*GIVEN TEXT*.

+-------+

I am going to start this blog post by apologising to anyone who might have been personally offended by what I wrote in my last blog post. It was not an attack on you, it was an honest sharing of how I have felt in the midst of my grief at this Christmas time. In fact, if I ever refer to people in a general way and/or comment on their negative actions, it is not people who read my blog or of any of my close friends or family. I am so aware that you love me and are praying for me and very appreciative of your support. I deleted that post which is probably why those who get the blog emailed, got an 'extra' one from last June. I don't know why it sends out an old post when I delete a recent one, I just know that it does.
Last night I sat down to watch a movie with my friend Danni and we ate some of the chocolate stash I have on the kitchen counter. There is still too much so I will take some to my side of the family's Christmas party. Coming from a large family (I am one of 6 kids) means that it should make a sizeable dent into how much gets eaten. The other day, I gave a box of chocolates to another friend who had invited me for lunch and she gave me one for a Christmas present. It seems that the more I give, the more is given back to me.
The movie Danni and I watched was one that Dave and I had enjoyed together. It's an action movie called, "Taken". It seems that as the time draws closer to Christmas, I am constantly remembering times that Dave and I shared. Someone will make an off-hand remark and I'll be reminded of something Dave said or the way he would look or words that he would say. I still miss him so much and now that next year is so uncertain as I don't know what I will be doing, I have more time to reminisce.
The Christmas tree is up and presents are under it, including presents that my sweet step-daughter sent over to me for Nathan, his girlfriend and me. She sent some BBQ flavored pork skins which is one of her favourite treats and not something one can buy here. I have almost finished preparing the house for Christmas. I want to put on the Christmas table cloth that I bought for our table at home a couple years ago. As Danni sat on a couch, I picked up items that were scattered around the living room and explained to her what the memory was associated with each item. I showed her one of Dave's favourite mugs that I had bought him that said, "I didn't say it was your fault. I said I was going to blame you."
Today I feel a little empty. I am trying to get excited about Christmas and all the hype and good family times that go with it, but I am also just going through the motions of what it would look like if I was excited. There's a part of me that hopes the feelings that I should be having will come but another part of me that knows life will never be the same again. I know that I have much to be thankful for and I know that God has given me family and friends who love me and are praying for me. But it still hurts so much! I just want Dave to come and hold me the way he used to. He would hold me so tight while he slept through the night and sometimes I would lie awake just enjoying being held by him.

+-------+

*INFORMATION SHOWN*.
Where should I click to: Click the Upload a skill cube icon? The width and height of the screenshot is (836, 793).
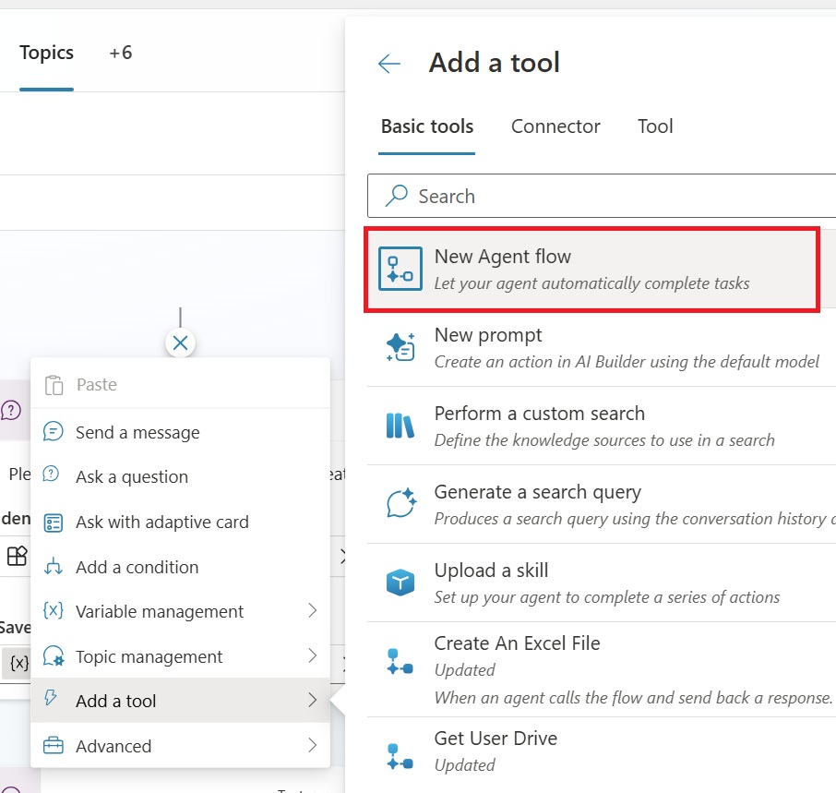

+-------+

*PROMPT*.
In the blog post, what is the name of the movie the writer watched with Danni?

*OUTPUT BELOW*.
"Taken"